**What is required:**
Within the records that follow, restate exactly the lines from the line with "How do I perform: Open" down to the line with "Task: Toggle Ср. скорость display", including both. Omit the pictures.

**Records for processing:**
——

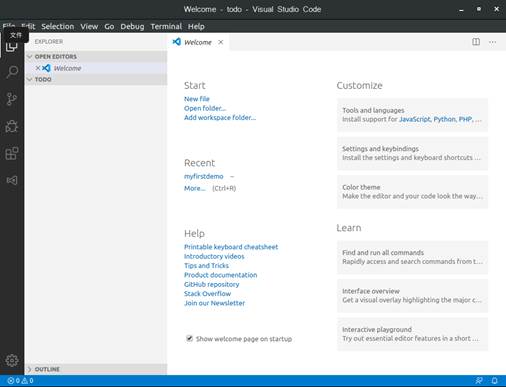506x387 pixels.
Task: Open the myfirstdemo recent folder
Action: coord(204,176)
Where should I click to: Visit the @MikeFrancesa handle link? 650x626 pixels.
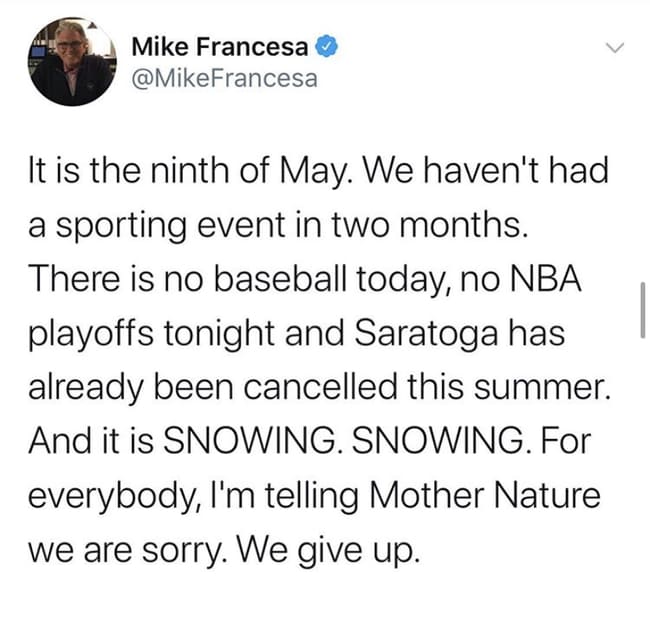click(224, 78)
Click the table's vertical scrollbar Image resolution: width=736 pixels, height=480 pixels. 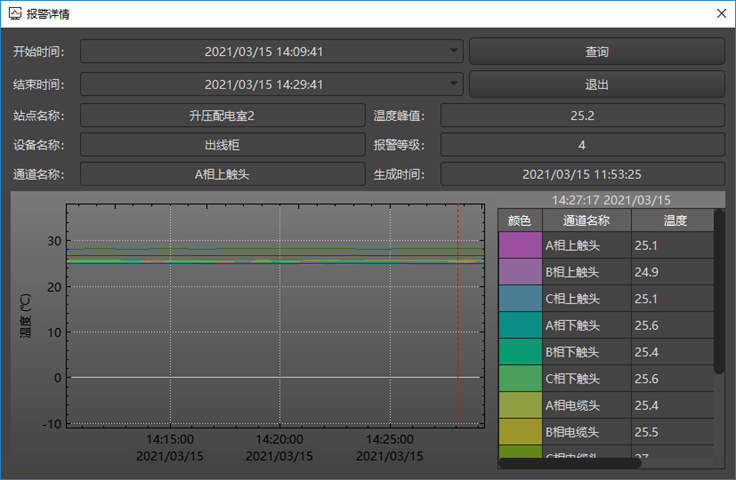click(718, 290)
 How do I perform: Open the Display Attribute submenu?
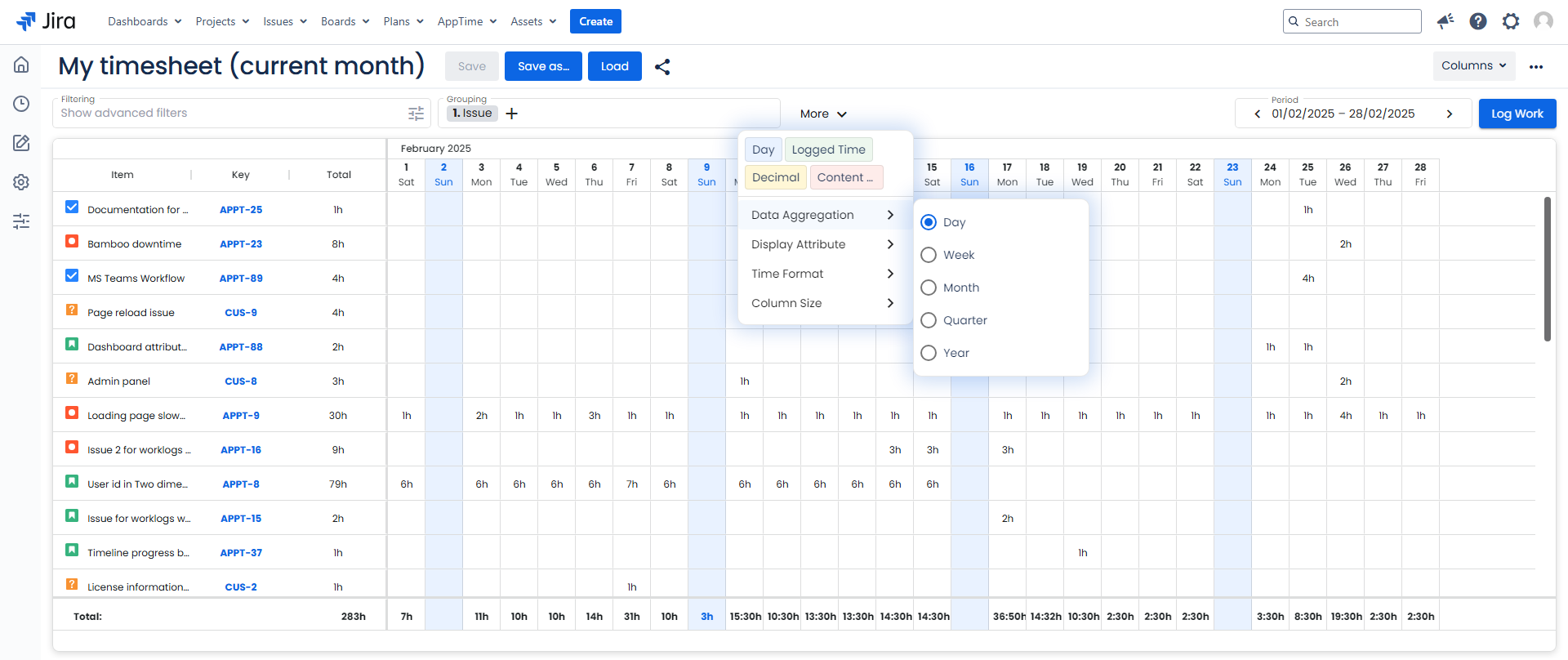(823, 244)
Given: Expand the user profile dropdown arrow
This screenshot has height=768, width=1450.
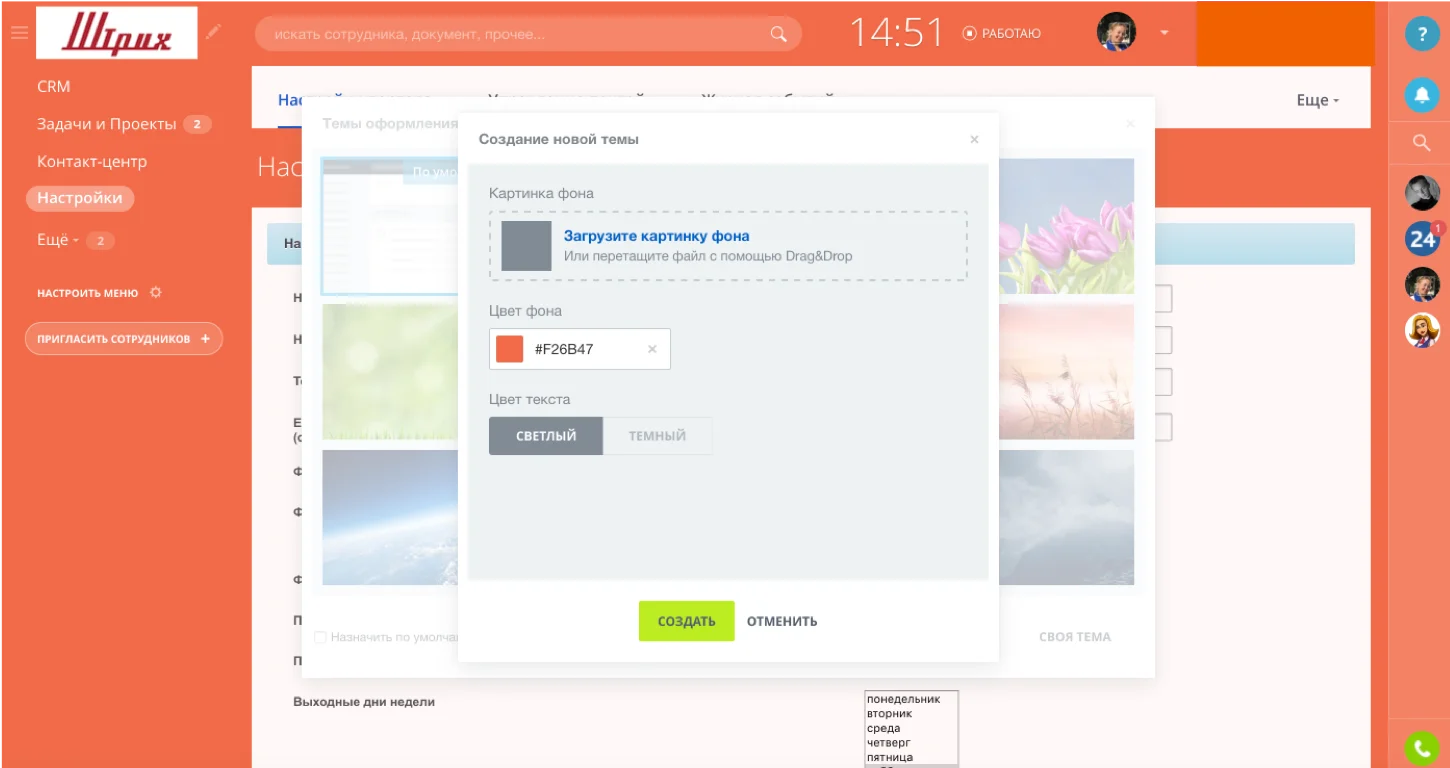Looking at the screenshot, I should tap(1164, 33).
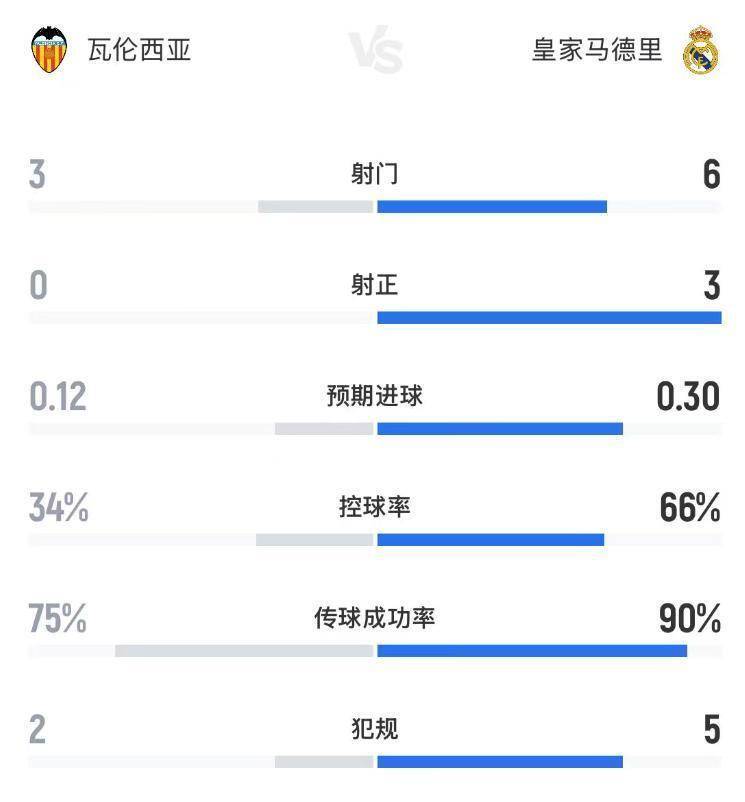The width and height of the screenshot is (745, 802).
Task: Click the blue Real Madrid 射门 bar
Action: click(492, 207)
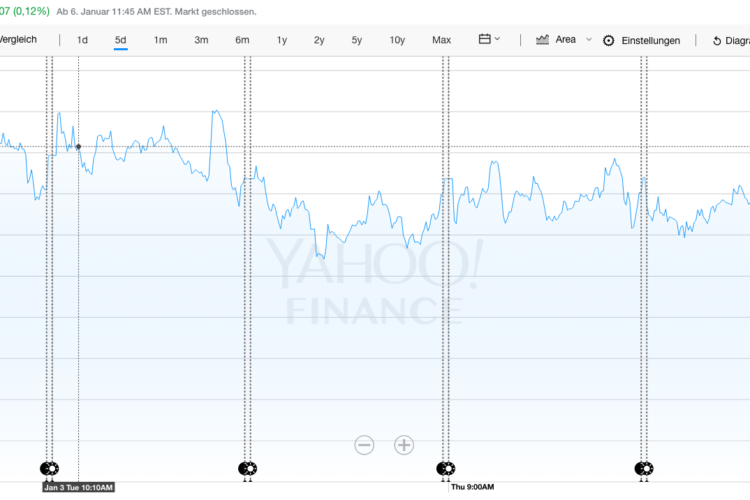Open the Einstellungen gear settings
This screenshot has width=750, height=500.
[x=642, y=41]
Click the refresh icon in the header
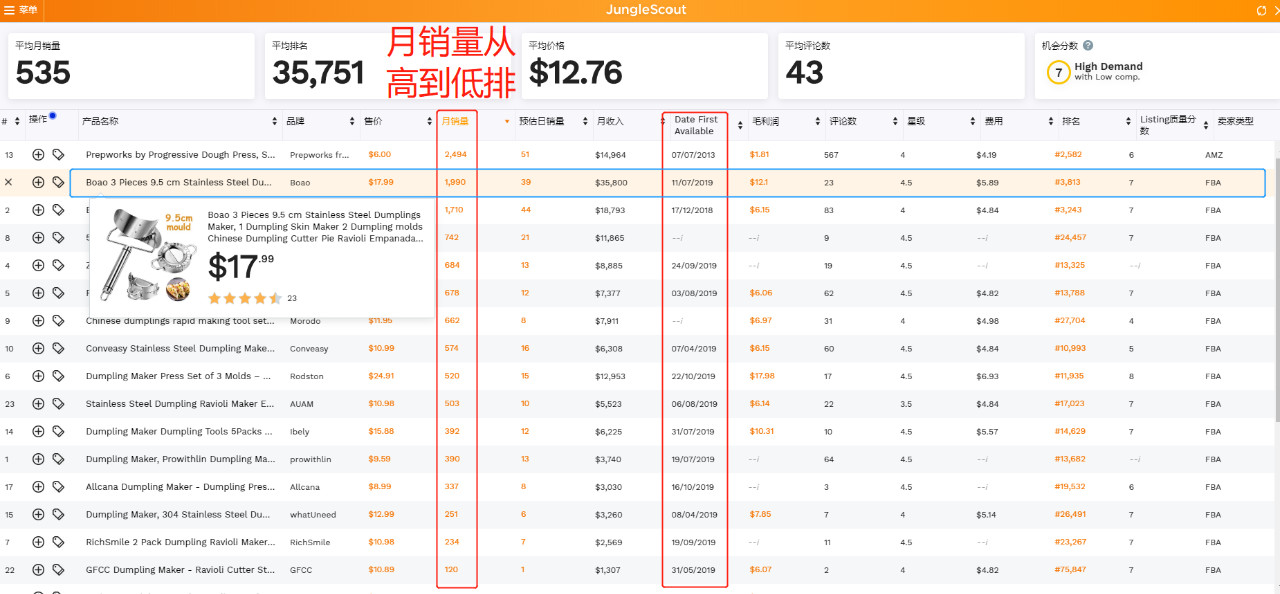The image size is (1280, 594). [x=1261, y=10]
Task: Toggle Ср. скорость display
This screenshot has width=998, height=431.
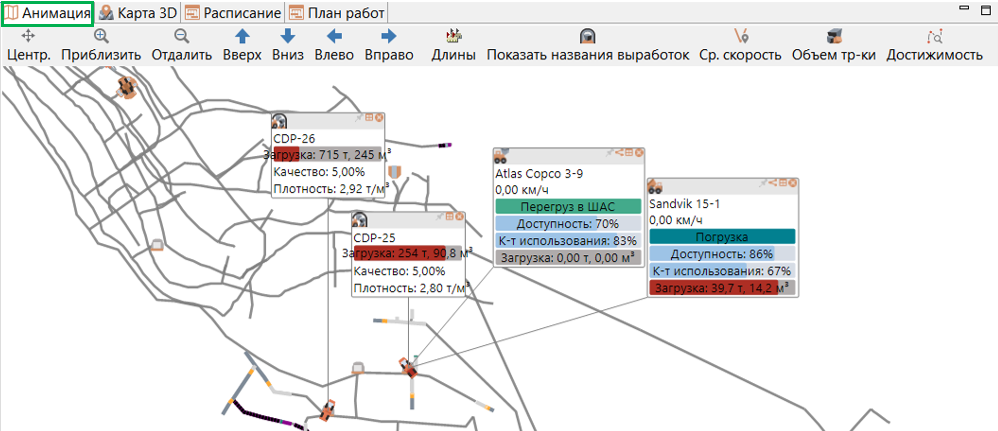Action: tap(740, 45)
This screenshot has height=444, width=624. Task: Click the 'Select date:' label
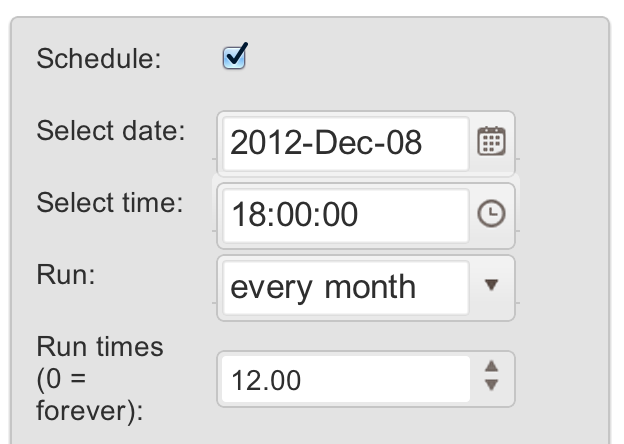(x=111, y=130)
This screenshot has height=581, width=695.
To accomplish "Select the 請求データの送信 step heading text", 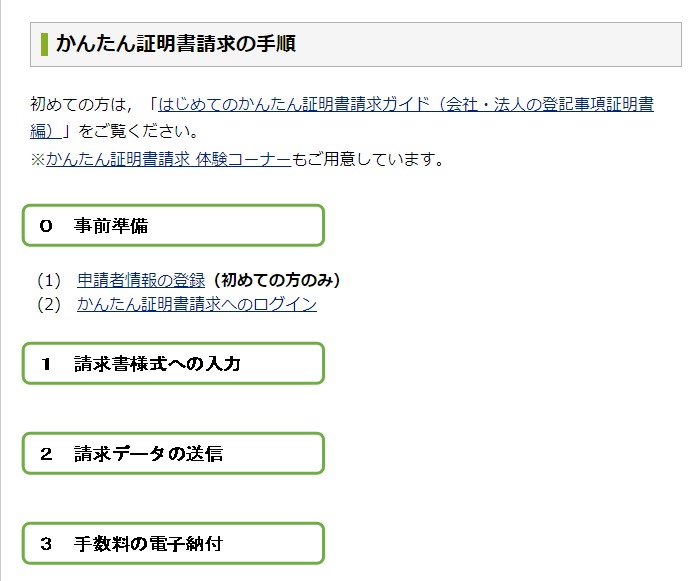I will 148,454.
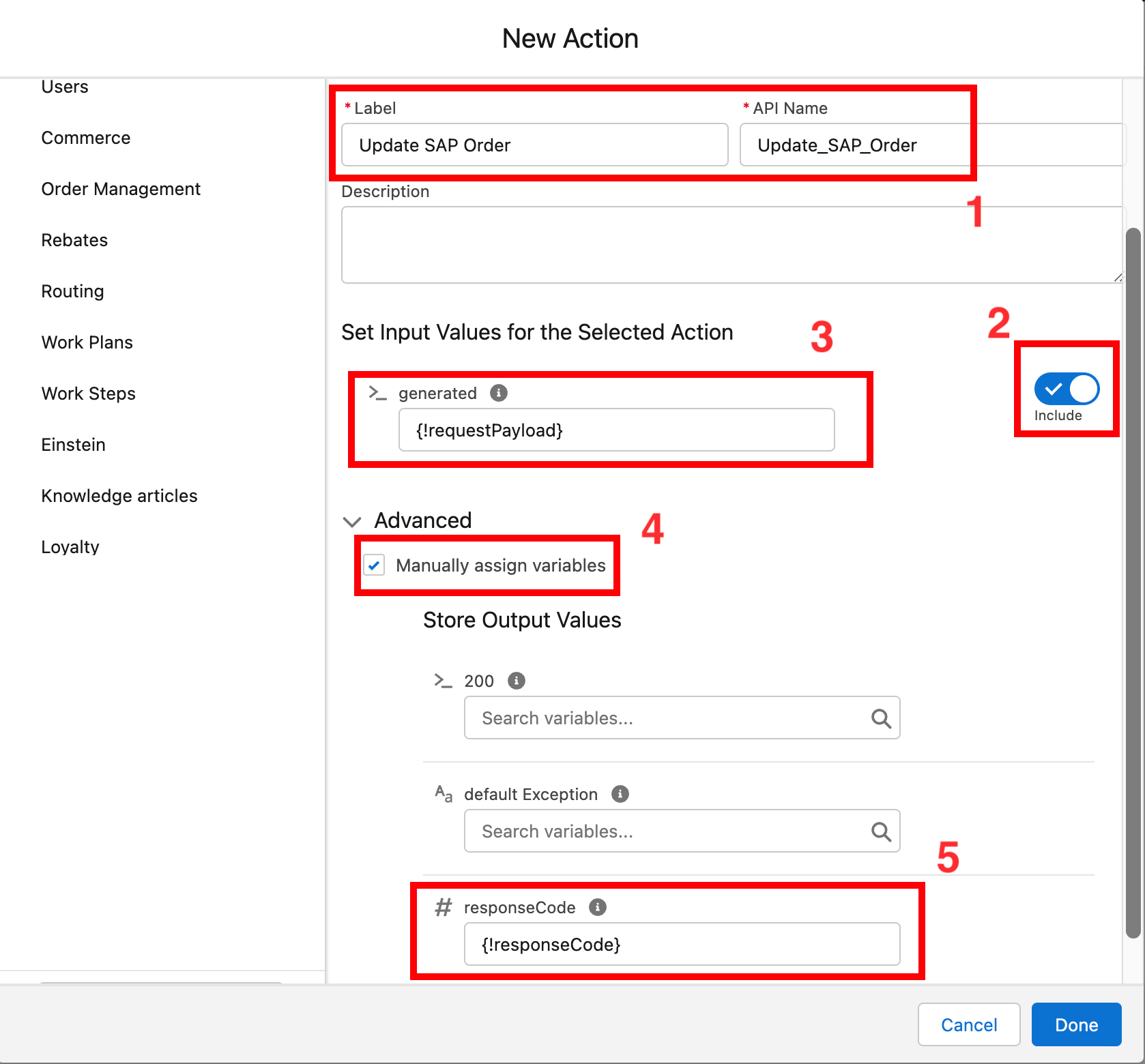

——

**Written solution:**
 How do I perform: Open the Display Attribute submenu?
(823, 244)
Given: Expand the user profile dropdown arrow
This screenshot has height=768, width=1450.
Looking at the screenshot, I should tap(1164, 33).
The width and height of the screenshot is (745, 802).
Task: Click the blue Real Madrid 射门 bar
Action: click(492, 207)
Open the Einstellungen gear settings
This screenshot has width=750, height=500.
[x=642, y=41]
Click the refresh icon in the header
The image size is (1280, 594). [x=1261, y=10]
Task: Toggle Ср. скорость display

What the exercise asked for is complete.